#### [Source passage]
- Theatrical release poster
- Directed by: Claude Chabrol
- Written by: Claude Chabrol
- Produced by: André Génovès
- Starring: Stéphane Audran Michel Piccoli
- Cinematography: Jean Rabier
- Edited by: Jacques Gaillard Monique Gaillard
- Music by: Pierre Jansen
- Distributed by: Cinema International Corporation
- Release date: 12 April 1973 (France);
- Running time: 95 minutes
- Country: France
- Language: French

= Wedding in Blood =

1973 film by Claude Chabrol

Wedding in Blood (Les Noces rouges), also known as Red Wedding in the UK, is a 1973 French crime drama film written and directed by Claude Chabrol.

==Plot==
In a small French town about 150 kilometres from Paris, the respected local notable Pierre Maury leaves his ailing wife Clotilde at home and drives into the woods for a passionate tryst with his lover Lucienne. Lucienne is married to Paul Delamare, a member of parliament and candidate for mayor, in whose house she also lives with her fifteen-year-old daughter Hélène Chevalier, born before Lucienne met Paul. Ahead of the election Delamare brings Maury onto his campaign team to secure left-wing support, and after his victory appoints him deputy mayor.

Delamare's frequent trips to Paris give the lovers opportunities to meet. On one occasion Maury arranges a rendezvous in a local castle that is a historic landmark, where they shoot a champagne cork at an antique painting and make love on a bed that is a museum exhibit. When the museum's directors complain, Delamare—unaware of the affair—assigns Maury to investigate the act of vandalism.

#### [Given information]
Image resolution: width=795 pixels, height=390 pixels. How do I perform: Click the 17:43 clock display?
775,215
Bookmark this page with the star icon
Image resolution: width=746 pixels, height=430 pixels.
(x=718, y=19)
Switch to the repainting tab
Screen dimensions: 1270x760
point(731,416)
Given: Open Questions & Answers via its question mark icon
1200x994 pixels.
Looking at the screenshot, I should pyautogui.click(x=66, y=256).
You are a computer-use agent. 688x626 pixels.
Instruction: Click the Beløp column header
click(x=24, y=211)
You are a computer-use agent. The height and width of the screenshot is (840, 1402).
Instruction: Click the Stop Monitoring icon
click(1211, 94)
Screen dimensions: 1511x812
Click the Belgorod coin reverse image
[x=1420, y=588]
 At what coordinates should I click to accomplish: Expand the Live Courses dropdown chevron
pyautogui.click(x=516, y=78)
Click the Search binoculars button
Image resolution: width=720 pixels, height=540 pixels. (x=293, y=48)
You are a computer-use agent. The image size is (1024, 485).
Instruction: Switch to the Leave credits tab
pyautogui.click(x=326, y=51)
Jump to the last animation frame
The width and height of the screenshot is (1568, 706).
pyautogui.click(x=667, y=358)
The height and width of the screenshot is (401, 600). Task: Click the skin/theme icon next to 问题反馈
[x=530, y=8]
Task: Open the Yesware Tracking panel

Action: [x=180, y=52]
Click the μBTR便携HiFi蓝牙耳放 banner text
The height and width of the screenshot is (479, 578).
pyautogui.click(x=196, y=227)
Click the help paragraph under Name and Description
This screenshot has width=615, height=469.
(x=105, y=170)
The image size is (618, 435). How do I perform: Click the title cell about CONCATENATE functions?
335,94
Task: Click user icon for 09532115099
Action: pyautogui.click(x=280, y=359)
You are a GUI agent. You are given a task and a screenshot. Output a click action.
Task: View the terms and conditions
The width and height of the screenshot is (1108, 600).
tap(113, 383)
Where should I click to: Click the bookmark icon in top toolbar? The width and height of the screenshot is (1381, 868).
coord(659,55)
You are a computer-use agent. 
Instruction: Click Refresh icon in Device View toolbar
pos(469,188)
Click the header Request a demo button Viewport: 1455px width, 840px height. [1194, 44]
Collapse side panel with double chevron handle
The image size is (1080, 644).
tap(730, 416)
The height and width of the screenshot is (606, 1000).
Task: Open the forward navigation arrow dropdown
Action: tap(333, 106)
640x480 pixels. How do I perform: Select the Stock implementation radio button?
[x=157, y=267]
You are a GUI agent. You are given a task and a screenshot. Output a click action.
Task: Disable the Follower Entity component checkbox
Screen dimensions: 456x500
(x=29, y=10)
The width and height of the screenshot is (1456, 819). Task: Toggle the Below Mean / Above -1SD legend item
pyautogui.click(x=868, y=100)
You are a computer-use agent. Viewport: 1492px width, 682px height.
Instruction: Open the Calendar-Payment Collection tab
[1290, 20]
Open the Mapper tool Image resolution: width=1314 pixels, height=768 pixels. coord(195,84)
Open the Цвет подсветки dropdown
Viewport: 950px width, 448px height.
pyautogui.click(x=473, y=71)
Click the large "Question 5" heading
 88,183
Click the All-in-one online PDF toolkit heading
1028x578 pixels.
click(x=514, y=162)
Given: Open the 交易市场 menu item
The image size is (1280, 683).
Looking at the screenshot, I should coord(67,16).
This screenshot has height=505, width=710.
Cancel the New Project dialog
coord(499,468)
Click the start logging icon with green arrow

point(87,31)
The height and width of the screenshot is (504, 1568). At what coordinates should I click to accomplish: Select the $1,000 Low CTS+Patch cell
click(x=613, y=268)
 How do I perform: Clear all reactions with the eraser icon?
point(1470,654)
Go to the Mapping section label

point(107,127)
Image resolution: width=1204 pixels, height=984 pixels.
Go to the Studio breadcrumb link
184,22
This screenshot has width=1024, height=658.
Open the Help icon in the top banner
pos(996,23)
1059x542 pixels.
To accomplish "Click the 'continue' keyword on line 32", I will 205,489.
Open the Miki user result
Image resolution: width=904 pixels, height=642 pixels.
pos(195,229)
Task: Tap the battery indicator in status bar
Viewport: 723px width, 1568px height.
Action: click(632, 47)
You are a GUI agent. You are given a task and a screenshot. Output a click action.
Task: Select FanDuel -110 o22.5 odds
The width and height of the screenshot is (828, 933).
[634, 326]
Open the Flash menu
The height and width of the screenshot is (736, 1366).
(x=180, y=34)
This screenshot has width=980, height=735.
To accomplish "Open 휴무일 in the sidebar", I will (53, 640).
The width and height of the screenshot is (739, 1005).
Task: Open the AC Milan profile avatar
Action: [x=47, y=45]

#### [What you need to do]
(A) Based on the Wedding in Blood passage, decide whether each statement agrees with it. For each, answer yes or no, and quote the exact words that decide it. (i) Hélène Chevalier is Paul Delamare's daughter. (ii) The town lies about 150 kilometres from Paris. (iii) After his victory, Delamare makes Maury deputy mayor.
(B) List every character named in the plot section of the Wedding in Blood passage.
(C) Continue the plot of the Wedding in Blood passage, starting after its last sentence.
The lines are not used in any way.

#### [Answers for the tasks]
(A)
(i) No: "born before Lucienne met Paul"
(ii) Yes: "In a small French town about 150 kilometres from Paris"
(iii) Yes: "after his victory appoints him deputy mayor"

(B) Pierre Maury, Clotilde, Lucienne, Paul Delamare, Hélène Chevalier

(C)
Meanwhile, under the pretext of caring for her, Maury secretly poisons Clotilde; when she dies, the townspeople assume she has taken her own life in despair. During Delamare's next absence, Lucienne spends the night at Maury's house, and her departure at dawn is noticed by Hélène. Delamare invites Maury to dinner to secure his backing for a lucrative investment project, but Maury has doubts about its legal soundness. After the meal Hélène tells her mother she believes Maury is her lover, which Lucienne flatly denies. At their next meeting Maury confesses to Lucienne that he killed his wife in order to be free, and that Delamare's project is outright fraud.

Returning home early one morning, Lucienne is met at the gate by her husband, who has come back unexpectedly and tells her he has guessed about the affair. Rather than reproach her, Delamare resolves to turn it to his advantage: he summons Maury to a meeting attended by Lucienne and proposes a bargain—the lovers may continue to meet, provided Maury delivers council support for the investment project.

When Delamare prepares for another trip to Paris, Lucienne insists on accompanying him and on driving. On a deserted night road she stops the car; Maury runs up and bludgeons Delamare to death with a club, then props the body behind the wheel, douses the car in petrol and pushes it into a deep ravine, where it bursts into flames. Maury drives off, leaving Lucienne in a torn dress beside the burning wreck, where a passing truck driver spots her. The police open an inquiry and question Lucienne, but a telephone call from Paris leads them to classify the death as a traffic accident, and the case is closed.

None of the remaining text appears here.